Element and text location data:
□ □ □ □

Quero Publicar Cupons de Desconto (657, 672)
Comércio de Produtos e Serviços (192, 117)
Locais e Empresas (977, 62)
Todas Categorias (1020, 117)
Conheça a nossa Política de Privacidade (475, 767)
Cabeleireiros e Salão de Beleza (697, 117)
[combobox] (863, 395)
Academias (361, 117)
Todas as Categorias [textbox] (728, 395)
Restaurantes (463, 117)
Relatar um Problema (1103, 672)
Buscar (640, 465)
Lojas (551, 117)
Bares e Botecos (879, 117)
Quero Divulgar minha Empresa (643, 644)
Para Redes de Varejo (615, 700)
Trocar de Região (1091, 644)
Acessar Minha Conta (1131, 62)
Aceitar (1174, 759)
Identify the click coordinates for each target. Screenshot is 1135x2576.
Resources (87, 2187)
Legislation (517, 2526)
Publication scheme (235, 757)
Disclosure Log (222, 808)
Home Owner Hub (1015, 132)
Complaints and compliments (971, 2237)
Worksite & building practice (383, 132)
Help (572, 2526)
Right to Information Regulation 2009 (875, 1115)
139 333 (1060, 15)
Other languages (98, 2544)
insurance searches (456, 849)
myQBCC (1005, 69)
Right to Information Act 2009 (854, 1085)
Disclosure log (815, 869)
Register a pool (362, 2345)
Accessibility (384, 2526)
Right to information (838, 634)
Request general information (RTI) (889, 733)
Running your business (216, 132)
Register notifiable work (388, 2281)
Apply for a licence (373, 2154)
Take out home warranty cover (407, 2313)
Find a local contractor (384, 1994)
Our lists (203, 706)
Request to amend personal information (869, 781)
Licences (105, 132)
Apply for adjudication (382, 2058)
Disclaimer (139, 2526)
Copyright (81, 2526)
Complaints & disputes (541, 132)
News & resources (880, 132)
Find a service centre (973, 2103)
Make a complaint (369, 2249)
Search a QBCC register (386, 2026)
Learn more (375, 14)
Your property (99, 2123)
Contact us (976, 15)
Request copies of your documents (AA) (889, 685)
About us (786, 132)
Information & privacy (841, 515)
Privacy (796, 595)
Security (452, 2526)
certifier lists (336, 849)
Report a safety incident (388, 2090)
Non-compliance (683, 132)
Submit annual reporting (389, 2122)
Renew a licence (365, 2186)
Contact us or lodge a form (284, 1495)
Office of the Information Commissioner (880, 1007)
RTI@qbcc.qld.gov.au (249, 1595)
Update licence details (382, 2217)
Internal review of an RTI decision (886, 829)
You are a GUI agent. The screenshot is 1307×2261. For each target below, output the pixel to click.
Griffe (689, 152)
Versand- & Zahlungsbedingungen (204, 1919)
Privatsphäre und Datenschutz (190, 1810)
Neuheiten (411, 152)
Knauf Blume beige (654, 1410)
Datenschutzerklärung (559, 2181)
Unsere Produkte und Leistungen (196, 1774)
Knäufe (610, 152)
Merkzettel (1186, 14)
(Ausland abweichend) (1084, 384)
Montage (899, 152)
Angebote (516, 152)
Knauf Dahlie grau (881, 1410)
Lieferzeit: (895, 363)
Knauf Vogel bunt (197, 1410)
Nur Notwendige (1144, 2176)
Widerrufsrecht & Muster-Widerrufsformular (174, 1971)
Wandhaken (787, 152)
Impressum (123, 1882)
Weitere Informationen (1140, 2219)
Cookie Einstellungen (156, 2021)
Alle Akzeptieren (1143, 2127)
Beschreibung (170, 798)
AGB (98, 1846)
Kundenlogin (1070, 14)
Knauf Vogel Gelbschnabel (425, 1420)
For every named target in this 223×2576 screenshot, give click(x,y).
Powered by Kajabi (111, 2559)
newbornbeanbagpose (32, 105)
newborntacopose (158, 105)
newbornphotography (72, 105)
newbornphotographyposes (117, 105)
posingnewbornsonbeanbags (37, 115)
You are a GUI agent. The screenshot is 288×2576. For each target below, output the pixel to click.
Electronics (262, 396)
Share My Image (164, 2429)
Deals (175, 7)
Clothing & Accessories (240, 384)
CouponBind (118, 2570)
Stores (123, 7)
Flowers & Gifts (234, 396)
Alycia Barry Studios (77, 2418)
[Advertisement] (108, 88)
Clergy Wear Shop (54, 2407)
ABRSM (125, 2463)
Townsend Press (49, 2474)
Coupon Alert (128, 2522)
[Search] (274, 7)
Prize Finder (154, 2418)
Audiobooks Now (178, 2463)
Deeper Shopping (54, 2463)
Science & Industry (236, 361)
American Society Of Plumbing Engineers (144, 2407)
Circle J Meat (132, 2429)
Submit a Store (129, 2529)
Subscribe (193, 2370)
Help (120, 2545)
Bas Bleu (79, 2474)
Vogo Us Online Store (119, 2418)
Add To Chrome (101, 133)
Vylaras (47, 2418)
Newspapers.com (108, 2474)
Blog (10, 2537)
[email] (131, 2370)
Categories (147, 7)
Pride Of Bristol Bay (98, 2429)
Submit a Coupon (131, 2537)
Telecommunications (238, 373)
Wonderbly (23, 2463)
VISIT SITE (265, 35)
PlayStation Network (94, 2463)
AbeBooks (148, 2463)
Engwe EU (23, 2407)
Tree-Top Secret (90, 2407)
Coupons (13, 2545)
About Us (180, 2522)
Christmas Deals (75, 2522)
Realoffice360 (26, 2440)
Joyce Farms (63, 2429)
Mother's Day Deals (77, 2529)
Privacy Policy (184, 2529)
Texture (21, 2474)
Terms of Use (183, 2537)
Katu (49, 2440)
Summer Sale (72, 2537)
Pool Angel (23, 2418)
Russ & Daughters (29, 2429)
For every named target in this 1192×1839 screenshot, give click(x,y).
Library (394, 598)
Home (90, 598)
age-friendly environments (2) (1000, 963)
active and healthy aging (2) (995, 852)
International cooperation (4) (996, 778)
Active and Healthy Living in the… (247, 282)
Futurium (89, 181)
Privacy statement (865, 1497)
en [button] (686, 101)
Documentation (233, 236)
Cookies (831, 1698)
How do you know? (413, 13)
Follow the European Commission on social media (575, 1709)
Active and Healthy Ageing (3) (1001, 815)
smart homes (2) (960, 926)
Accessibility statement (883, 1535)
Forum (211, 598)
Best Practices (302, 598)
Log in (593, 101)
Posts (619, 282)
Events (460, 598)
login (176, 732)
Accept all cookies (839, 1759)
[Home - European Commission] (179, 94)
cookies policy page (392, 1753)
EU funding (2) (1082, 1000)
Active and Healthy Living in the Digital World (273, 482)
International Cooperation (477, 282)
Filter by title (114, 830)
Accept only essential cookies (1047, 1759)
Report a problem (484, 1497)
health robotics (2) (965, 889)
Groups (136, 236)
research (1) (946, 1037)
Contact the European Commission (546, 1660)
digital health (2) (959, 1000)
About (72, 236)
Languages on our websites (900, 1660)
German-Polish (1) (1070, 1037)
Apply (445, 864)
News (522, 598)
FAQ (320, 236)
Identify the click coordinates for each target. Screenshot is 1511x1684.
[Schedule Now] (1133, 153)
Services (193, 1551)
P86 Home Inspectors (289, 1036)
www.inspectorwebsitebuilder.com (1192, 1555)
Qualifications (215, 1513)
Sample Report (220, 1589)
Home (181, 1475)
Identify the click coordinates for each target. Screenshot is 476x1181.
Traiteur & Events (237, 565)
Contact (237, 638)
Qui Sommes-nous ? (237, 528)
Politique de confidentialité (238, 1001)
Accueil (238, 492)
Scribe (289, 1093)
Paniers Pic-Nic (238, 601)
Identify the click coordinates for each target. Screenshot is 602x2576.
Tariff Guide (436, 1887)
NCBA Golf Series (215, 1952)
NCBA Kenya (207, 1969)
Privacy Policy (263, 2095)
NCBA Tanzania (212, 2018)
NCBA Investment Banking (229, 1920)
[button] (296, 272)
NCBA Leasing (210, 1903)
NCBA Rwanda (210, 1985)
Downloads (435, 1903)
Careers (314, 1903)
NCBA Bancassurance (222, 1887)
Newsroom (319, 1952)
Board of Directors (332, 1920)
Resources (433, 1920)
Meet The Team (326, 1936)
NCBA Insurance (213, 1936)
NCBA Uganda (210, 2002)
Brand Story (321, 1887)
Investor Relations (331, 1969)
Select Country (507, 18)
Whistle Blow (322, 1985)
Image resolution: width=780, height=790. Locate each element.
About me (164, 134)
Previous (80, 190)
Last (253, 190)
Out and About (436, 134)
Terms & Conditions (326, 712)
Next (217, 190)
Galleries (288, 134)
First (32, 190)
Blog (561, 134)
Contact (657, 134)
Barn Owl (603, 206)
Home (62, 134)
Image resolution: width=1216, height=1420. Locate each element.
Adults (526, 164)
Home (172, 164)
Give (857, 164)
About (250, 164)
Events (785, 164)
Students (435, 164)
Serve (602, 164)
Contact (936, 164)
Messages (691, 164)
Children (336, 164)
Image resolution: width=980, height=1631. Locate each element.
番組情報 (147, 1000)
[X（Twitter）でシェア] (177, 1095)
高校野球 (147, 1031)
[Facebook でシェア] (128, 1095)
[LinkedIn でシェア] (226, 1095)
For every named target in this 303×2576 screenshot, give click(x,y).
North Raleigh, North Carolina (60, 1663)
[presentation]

□ □ □ □

_Objective_. Please replace "Information" with "Info" in the entries that begin at the line containing "Right to Information Regulation" and stop after the line containing "Register a pool (362, 2345)", changing nothing else. Give back only those entries.

_Exercise result_.
Right to Info Regulation 2009 (875, 1115)
139 333 (1060, 15)
Other languages (98, 2544)
insurance searches (456, 849)
myQBCC (1005, 69)
Right to Info Act 2009 (854, 1085)
Disclosure log (815, 869)
Register a pool (362, 2345)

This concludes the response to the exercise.